Wood v. Kinsman

5 Vt. 588 | Vt. | 1833

The opinion of the Court was pronounced by

Baylies, J.

In this case, the County Court rendered judgement for the defendants to recover their costs, and the plaintiff appealed to this Court for their decision on the pleadings.

The several statutes, which have relation to this case, as far as it is necessary to quote them, are as follow:— The act of March 9th, 1797, Sec. 12, says, “ Such prisoner (after having received a certificate, that he or she had taken the poor debtors’ oath, and having paid certain charges) shall thereupon be discharged ; and his or her body be thereafter exempt from execution for the same debt or debts.

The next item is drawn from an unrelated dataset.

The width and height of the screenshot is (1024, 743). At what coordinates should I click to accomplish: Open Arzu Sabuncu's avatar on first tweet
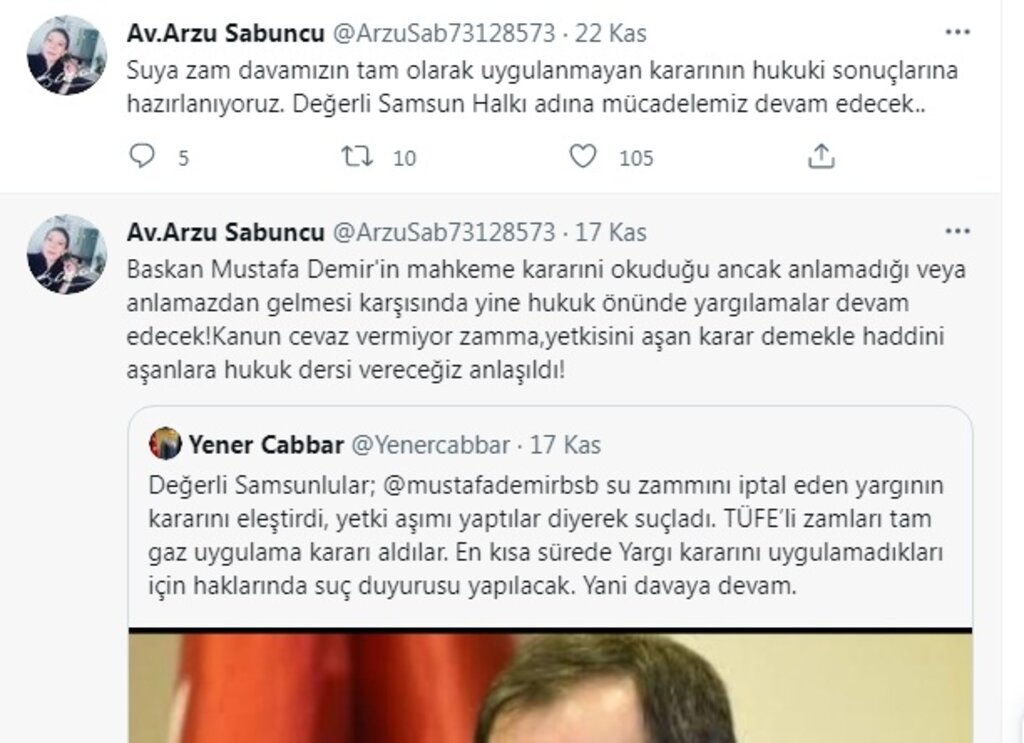(67, 55)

Sec. 13, “ That all and every judgement obtained against any such prisoner, shall, notwithstanding such discharge, be and remain good and effectual in law, to all intents and purposes, against any estate whatever, which may then, or at any time afterwards, belong unto any such prisoner; and a new execution may issue at any time, against the goods, chattels or lands of such prisoner, in the same way and manner, as might have been done, if the prisoner had never been in execution.” Sec. 14, “That if any person to whom the aforesaid oath or affirmation shall have been administered, shall be convicted of false swearing therein, he or she shall be liable to all the pains of wilful and corrupt perjury; and shall take no benefit by this act.” The act of Nov. 3,1806, Sec. 2, says, “ That the body of any person, who shall be legally discharged firom prison, by virtue of either of the aforesaid acts, shall *596thereupon be forever free from arrest and imprisonment, for any debt due and owing at the time of his being discharged as aforesaid, to the creditor or creditors, on whose suit he had been discharged.”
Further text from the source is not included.